==== SELECTED PASSAGE

(If you haven't read part 1, I encourage you to scroll down and read that first. :-)
So here I am again at the computer. But today I sit down and type not because I'm desperate for an escape (although I confess that does happen frequently around here). In fact, I have had an unusually blessed day. We began our homeschool routine again after what seemed like an eons-long break, and though I re-entered the scheduled arena with some trepidation (how much attitude and bickering will I face today?!), I report with great joy that today has been an AMAZING day with my kids. I'll write more later about the little ways we're trying to improve daily life around here, but I note all this at the beginning of this particular post because I want to validate (for myself at least) my "screen time," as we call it around here.

========

**EXERCISES TO COMPLETE**.
1) In the homeschool post, change "trepidation" to "apprehension" and write out the passage from "So here I am" to "it around here." with that substitution.
2) For each statement, say whether it agrees with the homeschool post, answering yes or no and quoting the words that decide it: (a) The writer is typing today out of a desperate need for an escape. (b) The family started its homeschool routine again after a long break. (c) The writer describes the day with the kids as amazing.
The material after this point comes from a different source than the homeschool post.

==== RECORDED DATA

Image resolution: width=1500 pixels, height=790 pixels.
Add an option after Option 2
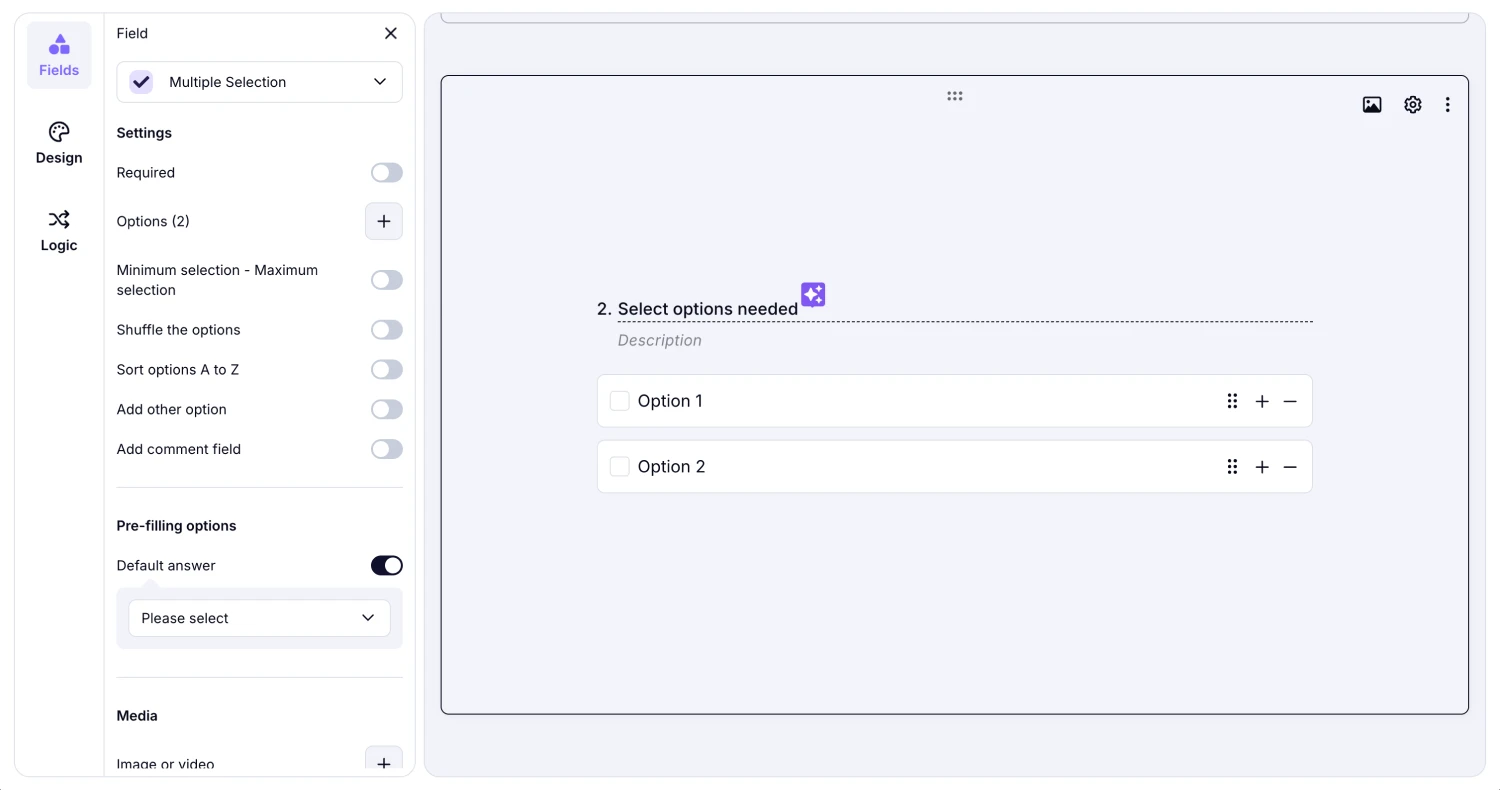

========

**RESPONSES FOR EACH TASK**.
1)
So here I am again at the computer. But today I sit down and type not because I'm desperate for an escape (although I confess that does happen frequently around here). In fact, I have had an unusually blessed day. We began our homeschool routine again after what seemed like an eons-long break, and though I re-entered the scheduled arena with some apprehension (how much attitude and bickering will I face today?!), I report with great joy that today has been an AMAZING day with my kids. I'll write more later about the little ways we're trying to improve daily life around here, but I note all this at the beginning of this particular post because I want to validate (for myself at least) my "screen time," as we call it around here.

2)
(a) No: "today I sit down and type not because I'm desperate for an escape"
(b) Yes: "We began our homeschool routine again after what seemed like an eons-long break"
(c) Yes: "today has been an AMAZING day with my kids"